Op-ed Columnist, The New York Times; Pulitzer Prize winner

Nicholas D. Kristof, a columnist for The Times since 2001, is a two-time Pulitzer Prize winner who writes op-ed columns that appear twice a week. Mr. Kristof grew up on a sheep and cherry farm near Yamhill, Oregon. He graduated Phi Beta Kappa from Harvard College and then studied law at Oxford University on a Rhodes Scholarship.

After joining The New York Times in 1984, initially covering economics, he served as a Times correspondent in Los Angeles, Hong Kong, Beijing and Tokyo. He later was Associate Managing Editor of The Times, responsible for Sunday editions. In 1990 Mr. Kristof and his wife, Sheryl WuDunn, then also a Times journalist, won a Pulitzer Prize for their coverage of China’s Tiananmen Square democracy movement. Mr. Kristof won a second Pulitzer in 2006, for commentary for what the judges called “his graphic, deeply reported columns that, at personal risk, focused attention on genocide in Darfur and that gave voice to the voiceless in other parts of the world.”

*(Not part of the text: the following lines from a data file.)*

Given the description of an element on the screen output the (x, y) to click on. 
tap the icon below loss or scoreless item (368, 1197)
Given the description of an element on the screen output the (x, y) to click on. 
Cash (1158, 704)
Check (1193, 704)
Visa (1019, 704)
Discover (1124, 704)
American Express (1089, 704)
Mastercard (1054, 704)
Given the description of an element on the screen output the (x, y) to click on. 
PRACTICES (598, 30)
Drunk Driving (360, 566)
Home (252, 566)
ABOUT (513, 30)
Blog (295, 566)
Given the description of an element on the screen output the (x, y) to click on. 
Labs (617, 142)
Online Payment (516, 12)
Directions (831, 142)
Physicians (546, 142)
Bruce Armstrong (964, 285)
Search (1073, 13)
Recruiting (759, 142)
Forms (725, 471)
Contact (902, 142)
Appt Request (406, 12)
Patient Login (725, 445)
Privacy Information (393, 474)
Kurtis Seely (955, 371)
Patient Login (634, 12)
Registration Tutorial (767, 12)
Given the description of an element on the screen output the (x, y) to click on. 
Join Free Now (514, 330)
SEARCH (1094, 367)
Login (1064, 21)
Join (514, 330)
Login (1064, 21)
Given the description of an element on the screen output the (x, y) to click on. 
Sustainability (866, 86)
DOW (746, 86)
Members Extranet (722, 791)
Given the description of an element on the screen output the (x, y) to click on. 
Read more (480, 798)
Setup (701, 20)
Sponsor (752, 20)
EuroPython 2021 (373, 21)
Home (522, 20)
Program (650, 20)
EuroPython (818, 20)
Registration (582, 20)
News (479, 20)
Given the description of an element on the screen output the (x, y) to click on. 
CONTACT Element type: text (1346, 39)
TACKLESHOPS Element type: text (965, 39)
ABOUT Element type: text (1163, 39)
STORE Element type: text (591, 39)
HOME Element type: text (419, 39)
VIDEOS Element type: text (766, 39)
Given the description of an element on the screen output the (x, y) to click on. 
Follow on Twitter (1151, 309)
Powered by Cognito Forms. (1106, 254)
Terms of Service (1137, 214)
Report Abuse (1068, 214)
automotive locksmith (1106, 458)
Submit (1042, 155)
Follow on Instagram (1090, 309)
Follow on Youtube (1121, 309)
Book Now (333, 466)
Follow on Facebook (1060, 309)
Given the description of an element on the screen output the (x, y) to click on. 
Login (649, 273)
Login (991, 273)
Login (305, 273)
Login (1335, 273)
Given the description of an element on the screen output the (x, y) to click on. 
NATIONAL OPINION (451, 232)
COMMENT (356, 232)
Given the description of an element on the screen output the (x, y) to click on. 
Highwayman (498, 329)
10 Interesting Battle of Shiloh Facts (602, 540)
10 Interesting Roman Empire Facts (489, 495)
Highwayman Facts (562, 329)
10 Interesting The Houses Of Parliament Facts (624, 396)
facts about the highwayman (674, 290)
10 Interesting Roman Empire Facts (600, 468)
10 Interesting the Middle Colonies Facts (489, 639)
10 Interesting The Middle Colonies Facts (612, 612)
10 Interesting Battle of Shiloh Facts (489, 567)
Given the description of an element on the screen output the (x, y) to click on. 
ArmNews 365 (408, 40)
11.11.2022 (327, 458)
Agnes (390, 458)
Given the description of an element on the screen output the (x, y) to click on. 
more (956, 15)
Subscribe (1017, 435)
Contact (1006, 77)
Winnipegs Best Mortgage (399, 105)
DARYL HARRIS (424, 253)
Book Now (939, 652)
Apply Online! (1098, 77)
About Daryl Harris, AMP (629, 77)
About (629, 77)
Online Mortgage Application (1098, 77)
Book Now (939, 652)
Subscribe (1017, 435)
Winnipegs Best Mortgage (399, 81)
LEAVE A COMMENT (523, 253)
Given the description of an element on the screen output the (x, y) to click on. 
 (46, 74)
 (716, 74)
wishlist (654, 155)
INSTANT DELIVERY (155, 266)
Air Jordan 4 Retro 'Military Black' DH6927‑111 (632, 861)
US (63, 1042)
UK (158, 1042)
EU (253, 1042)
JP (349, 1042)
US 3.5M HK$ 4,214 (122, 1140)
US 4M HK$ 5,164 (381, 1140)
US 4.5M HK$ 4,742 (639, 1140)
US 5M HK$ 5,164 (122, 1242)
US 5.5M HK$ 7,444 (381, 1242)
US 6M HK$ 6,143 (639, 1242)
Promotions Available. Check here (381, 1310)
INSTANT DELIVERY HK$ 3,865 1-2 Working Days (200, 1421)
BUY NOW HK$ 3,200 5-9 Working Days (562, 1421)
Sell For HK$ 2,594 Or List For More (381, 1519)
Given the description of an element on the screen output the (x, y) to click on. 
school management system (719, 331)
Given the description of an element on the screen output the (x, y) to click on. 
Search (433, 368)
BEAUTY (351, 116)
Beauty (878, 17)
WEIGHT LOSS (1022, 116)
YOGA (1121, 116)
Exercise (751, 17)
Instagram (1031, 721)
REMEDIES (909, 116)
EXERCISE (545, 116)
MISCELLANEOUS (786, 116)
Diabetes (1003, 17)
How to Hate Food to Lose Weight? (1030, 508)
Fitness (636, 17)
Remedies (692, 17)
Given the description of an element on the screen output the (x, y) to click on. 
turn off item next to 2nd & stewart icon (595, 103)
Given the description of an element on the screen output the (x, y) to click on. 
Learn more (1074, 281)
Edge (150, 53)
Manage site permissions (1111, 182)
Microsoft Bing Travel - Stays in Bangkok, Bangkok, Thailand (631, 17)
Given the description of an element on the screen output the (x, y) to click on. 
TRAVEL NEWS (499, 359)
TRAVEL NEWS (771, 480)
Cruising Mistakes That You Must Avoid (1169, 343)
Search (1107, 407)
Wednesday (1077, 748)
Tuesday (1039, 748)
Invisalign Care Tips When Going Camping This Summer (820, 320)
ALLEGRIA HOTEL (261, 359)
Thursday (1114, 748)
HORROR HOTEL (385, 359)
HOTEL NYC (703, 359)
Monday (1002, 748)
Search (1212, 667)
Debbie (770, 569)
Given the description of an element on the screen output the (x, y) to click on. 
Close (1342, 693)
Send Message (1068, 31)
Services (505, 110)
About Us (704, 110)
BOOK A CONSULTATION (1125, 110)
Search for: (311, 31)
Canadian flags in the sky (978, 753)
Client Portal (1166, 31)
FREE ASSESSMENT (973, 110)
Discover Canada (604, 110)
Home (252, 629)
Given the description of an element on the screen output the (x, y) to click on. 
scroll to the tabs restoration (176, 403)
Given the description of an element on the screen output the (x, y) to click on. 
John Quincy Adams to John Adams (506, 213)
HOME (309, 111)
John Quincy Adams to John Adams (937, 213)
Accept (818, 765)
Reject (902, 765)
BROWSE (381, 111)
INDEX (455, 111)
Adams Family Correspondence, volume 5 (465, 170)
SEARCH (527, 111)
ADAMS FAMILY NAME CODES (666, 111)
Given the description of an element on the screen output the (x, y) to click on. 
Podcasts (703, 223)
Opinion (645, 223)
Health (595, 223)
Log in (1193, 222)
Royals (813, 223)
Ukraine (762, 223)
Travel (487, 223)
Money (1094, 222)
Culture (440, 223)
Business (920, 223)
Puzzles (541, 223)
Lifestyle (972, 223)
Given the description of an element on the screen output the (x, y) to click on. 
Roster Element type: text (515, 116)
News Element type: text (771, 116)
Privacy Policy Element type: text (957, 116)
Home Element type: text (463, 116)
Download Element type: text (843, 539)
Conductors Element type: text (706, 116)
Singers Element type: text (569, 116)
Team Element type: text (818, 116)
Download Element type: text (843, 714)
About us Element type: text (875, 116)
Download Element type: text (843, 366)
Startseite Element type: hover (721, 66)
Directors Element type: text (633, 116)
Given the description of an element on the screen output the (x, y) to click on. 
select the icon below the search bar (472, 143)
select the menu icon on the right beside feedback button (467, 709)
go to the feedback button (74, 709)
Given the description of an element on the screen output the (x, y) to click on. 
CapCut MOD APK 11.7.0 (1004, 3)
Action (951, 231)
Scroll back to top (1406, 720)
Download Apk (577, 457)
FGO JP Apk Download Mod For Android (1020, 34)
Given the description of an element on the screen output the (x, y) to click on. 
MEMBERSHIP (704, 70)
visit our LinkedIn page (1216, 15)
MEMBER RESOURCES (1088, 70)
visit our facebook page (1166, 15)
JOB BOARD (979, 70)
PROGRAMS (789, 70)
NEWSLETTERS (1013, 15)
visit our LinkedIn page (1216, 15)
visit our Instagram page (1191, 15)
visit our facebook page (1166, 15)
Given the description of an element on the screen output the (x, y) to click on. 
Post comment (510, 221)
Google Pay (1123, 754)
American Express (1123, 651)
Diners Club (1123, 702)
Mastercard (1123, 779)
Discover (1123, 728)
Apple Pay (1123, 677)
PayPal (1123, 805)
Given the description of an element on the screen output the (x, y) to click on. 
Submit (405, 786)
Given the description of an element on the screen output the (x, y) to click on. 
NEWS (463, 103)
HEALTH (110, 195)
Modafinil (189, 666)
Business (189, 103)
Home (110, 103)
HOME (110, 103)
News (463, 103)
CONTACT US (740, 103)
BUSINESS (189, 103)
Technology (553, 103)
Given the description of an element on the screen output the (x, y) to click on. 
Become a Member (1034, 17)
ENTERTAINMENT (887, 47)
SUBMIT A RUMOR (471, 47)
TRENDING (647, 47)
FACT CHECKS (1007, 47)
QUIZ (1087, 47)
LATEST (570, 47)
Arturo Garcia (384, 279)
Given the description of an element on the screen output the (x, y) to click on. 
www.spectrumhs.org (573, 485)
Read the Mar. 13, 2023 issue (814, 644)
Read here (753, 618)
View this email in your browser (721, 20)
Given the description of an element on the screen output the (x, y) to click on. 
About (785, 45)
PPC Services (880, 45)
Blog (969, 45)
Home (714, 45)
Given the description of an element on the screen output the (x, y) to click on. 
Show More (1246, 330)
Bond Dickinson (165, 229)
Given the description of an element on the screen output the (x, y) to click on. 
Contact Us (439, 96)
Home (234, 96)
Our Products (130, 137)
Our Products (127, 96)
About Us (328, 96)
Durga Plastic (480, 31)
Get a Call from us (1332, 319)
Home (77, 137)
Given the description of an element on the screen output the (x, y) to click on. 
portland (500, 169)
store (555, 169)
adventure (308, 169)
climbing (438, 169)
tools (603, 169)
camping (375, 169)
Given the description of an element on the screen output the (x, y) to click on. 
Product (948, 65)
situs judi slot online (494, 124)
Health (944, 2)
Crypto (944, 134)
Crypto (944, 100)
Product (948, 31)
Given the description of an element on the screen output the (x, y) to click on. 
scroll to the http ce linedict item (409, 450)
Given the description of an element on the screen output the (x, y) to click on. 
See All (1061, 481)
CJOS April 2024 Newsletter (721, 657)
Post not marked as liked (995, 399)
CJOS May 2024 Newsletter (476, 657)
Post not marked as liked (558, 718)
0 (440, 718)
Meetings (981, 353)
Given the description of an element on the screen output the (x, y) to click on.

In his column, Mr. Kristof was an early opponent of the Iraq war. He among the first to warn that we were losing ground to the Taliban in southern Afghanistan and raise doubts about WMD in Iraq.

Mr. Kristof and Ms. WuDunn are authors of China Wakes: The Struggle for the Soul of a Rising Power, and Thunder from the East: Portrait of a Rising Asia. Together they wrote Half the Sky: From Oppression to Opportunity for Women Worldwide, which was the inspiration of The Half the Sky Movement that seeks to ignite the change needed to put an end to the oppression of women and girls worldwide. Most recently, Kristof and WuDunn authored A Path Appears: Transforming Lives, Creating Opportunity that also inspired a PBS-documentary, which both provide a unique and essential narrative about making a difference in the world — and a roadmap to becoming a conscientious global citizen.